● The problem: Reproduce each of the lines below word for word, leaving out the pictures.
:::::
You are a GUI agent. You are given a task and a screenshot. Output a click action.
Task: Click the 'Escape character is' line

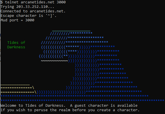pos(29,16)
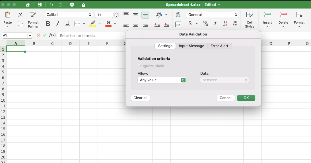This screenshot has width=311, height=163.
Task: Click the Save icon in title bar
Action: pos(40,5)
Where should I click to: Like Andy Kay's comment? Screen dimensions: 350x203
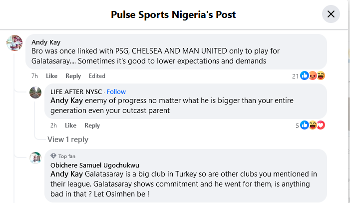pos(52,76)
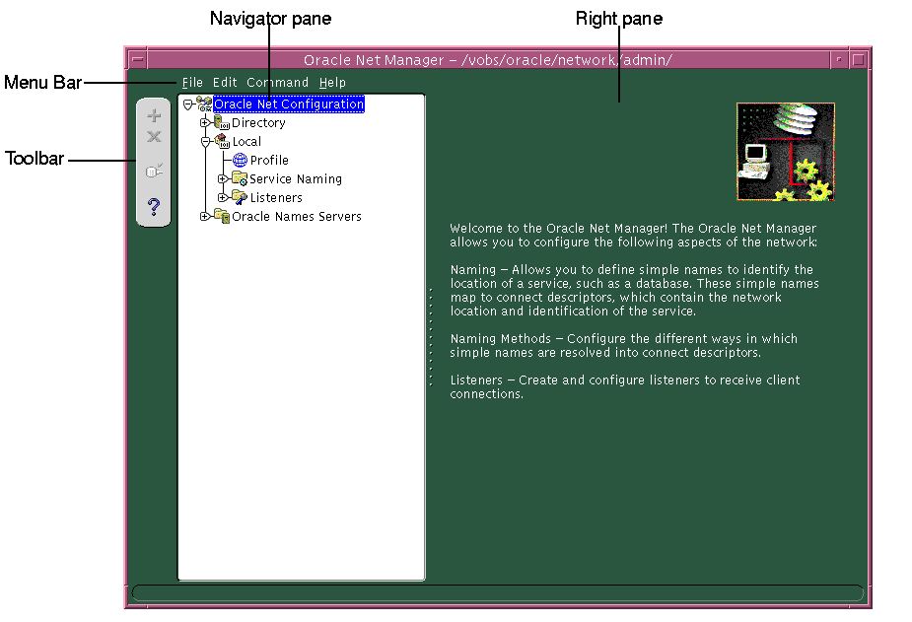Expand the Directory tree node
The height and width of the screenshot is (622, 912).
206,122
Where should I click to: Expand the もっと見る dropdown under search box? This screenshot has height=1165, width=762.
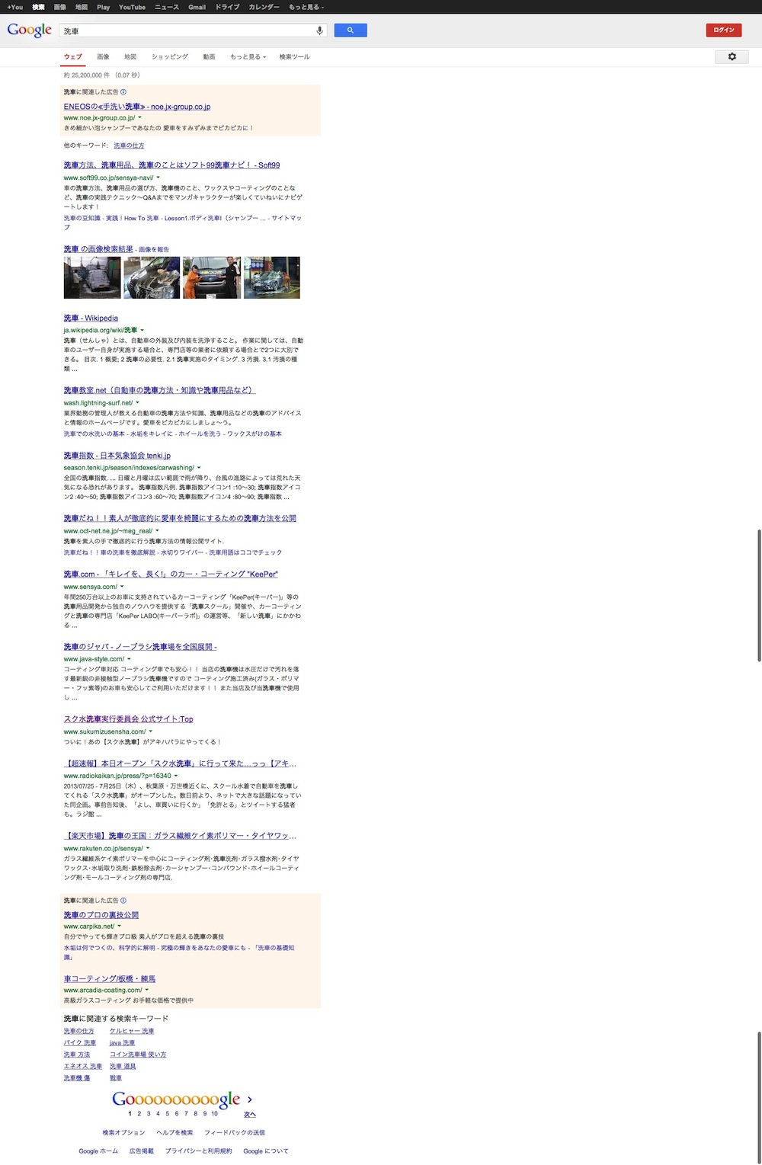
:::::
● Problem solution:
You are a GUI agent. You are given a task and a screenshot. Output a click action.
Task: Click the 'Escape character is' line

pos(29,16)
This screenshot has width=311, height=163.
Task: Click the Save icon in title bar
Action: pos(40,5)
Where should I click to: Like Andy Kay's comment? Screen dimensions: 350x203
pos(52,76)
Expand the Directory tree node
The height and width of the screenshot is (622, 912).
206,122
Where should I click to: Expand the もっと見る dropdown under search box? This screenshot has height=1165, width=762.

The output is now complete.